De la exposición Embozalados y autorretratos, de Daniel Segura Bonnett. Sala Débora Arango, CCGM, Bogotá.
             Y, el hijo que ya no es, fue un artista que dejó una incipiente obra de dibujos y pinturas, en estos tiempos signados por la novelería efímera del espectáculo, en que los profesores de arte se empeñan en predicar que “la pintura ha muerto”. La tarde del sábado 18 de enero de este año, visité la exposición Embozalados y autorretratos, de Daniel Segura Bonnett, en la sala Débora Arango del Centro Cultural García Márquez, en Bogotá. Fue una visita en solitario que me permitió contemplar en aquellas obras el espíritu atormentado, no por la enfermedad, sino por la búsqueda expresiva de todo creador: es la obra de un autor en ciernes, lúcido y dueño de ese indescriptible don que poseen los artistas auténticos. Los perros rottweiler de la serie embozalados parecen atragantados por un silencio cargado de historias que el espectador debe imaginar: la fuerza expresiva de la pintura es similar a la fuerza misma de los rottweiler. Los autorretratos, asimismo, sobrellevan el silencio de unos labios sin la mínima indicación de que pudiesen pronunciar palabra alguna y una mirada que parece esconder la tristeza más profunda del mundo. El silencio perfecto del ruido que bulle en el interior del artista: la pintura vive. Pero, como reflexiona su madre: “¿Quién puede detener a un hombre, de cualquier edad cuando ha decidido terminar con su vida?” (p. 89)
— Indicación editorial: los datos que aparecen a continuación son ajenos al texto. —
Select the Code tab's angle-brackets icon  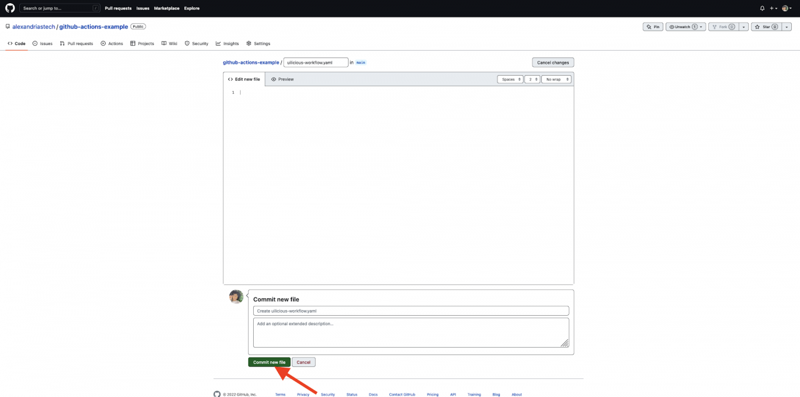coord(10,43)
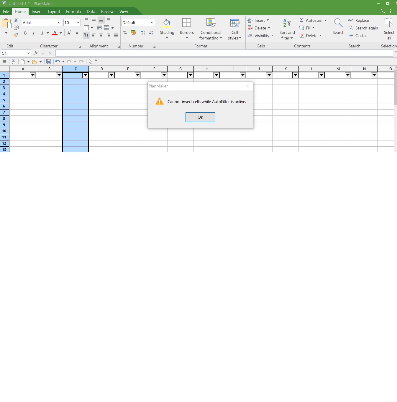Open the Data ribbon tab
This screenshot has width=397, height=402.
tap(91, 11)
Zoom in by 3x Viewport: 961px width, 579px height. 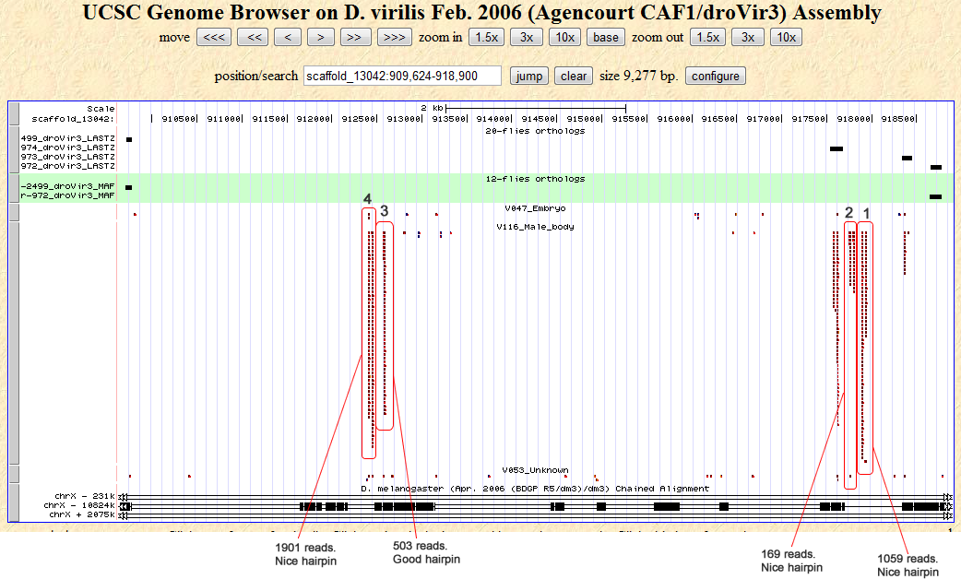pyautogui.click(x=526, y=37)
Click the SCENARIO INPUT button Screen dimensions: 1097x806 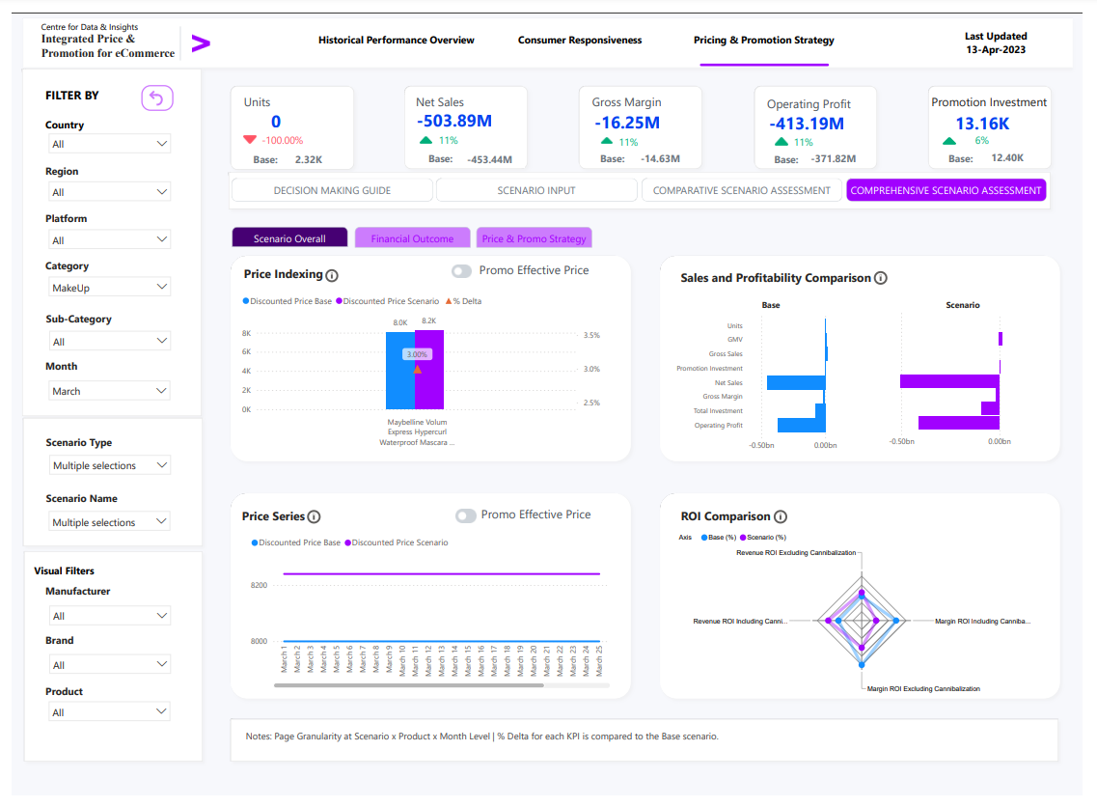(x=536, y=190)
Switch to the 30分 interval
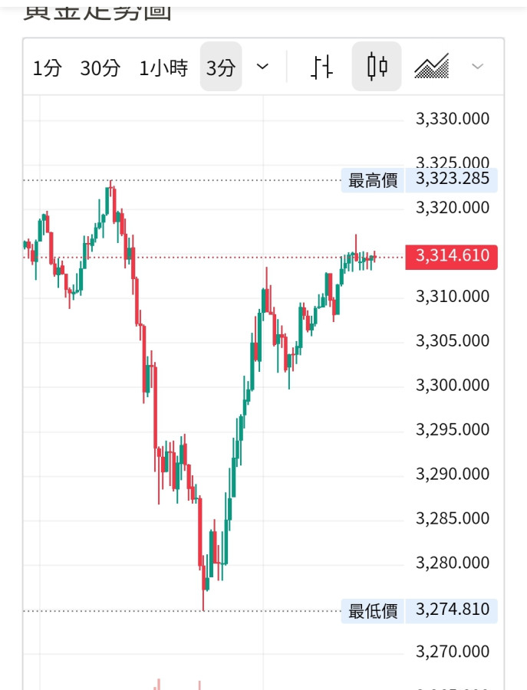The image size is (527, 690). click(x=100, y=68)
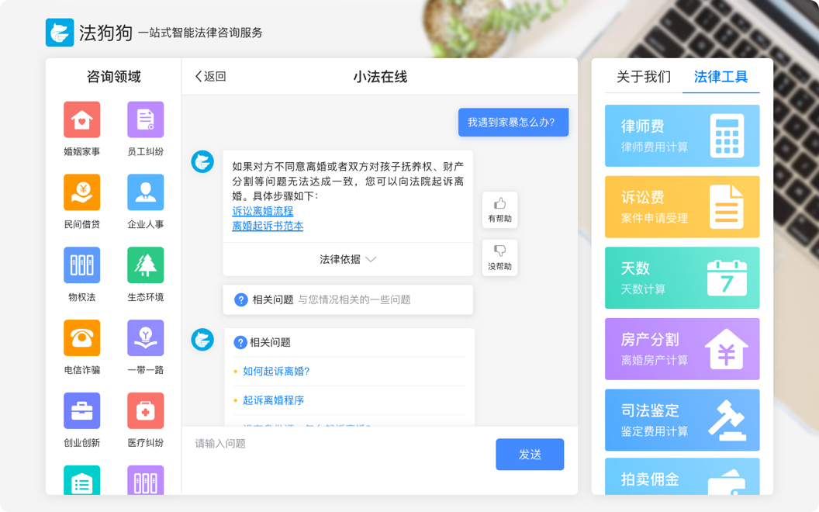819x512 pixels.
Task: Select the 物权法 category icon
Action: tap(81, 265)
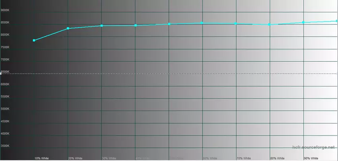Click the 10% White axis label
338x161 pixels.
(41, 158)
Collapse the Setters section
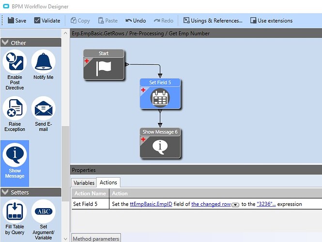The image size is (322, 242). tap(5, 192)
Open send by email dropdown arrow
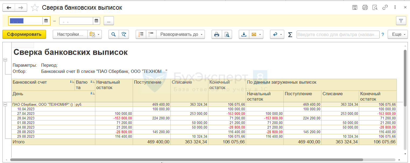410x163 pixels. click(260, 34)
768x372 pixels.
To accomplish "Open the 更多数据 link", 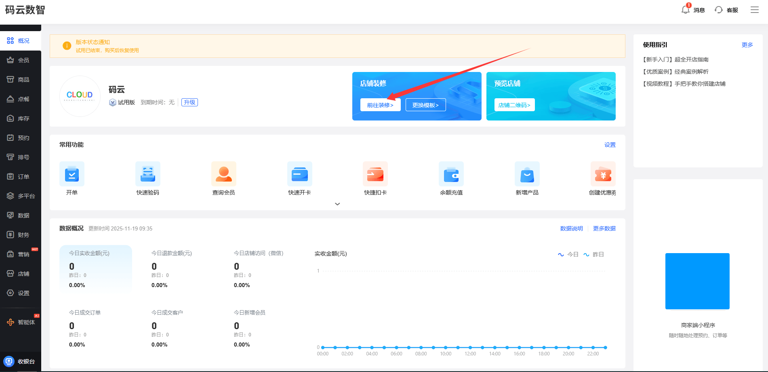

            La poeta Bonnett no deja de hacerse algunas de las preguntas que atormentan a quienes sobreviven al suicida: “¿De qué tamaño es el dolor de quien se despide de sí mismo?”.  Es como hurgar en una herida con instrumentos esterilizados. Después de todo, el hijo fue un joven que amó su cuerpo. “¿Sintió dolor al saber que lo abandonaba, que se abandonaba para siempre?”. Y es también como si en la escritura fuese comprobada la frustración del hijo ante la presencia de una enfermedad que lo sumía en la imposibilidad de dominar ese cuerpo, “que lo traicionaba, que lo agredía, que lo exponía al miedo, a la confusión, al delirio…” (p. 117)
            Daniel Segura Bonnett se suicidó en Nueva York, el 14 de mayo de 2011, lanzándose desde la terraza del edificio de cinco pisos en donde vivía: “En estos casos, trágicos y sorpresivos, el lenguaje nos remite a una realidad que la mente no puede comprender.” (p. 18) La poeta Piedad Bonnett, su madre, expone su espíritu doliente con el pudor de la confesión en Lo que no tiene nombre (Alfaguara, 2013), testimonio de un duelo, escrito con el estremecimiento de una palabra honda, auténtica y trágicamente bella. La escritura es también otra manera de sobrellevar una pérdida.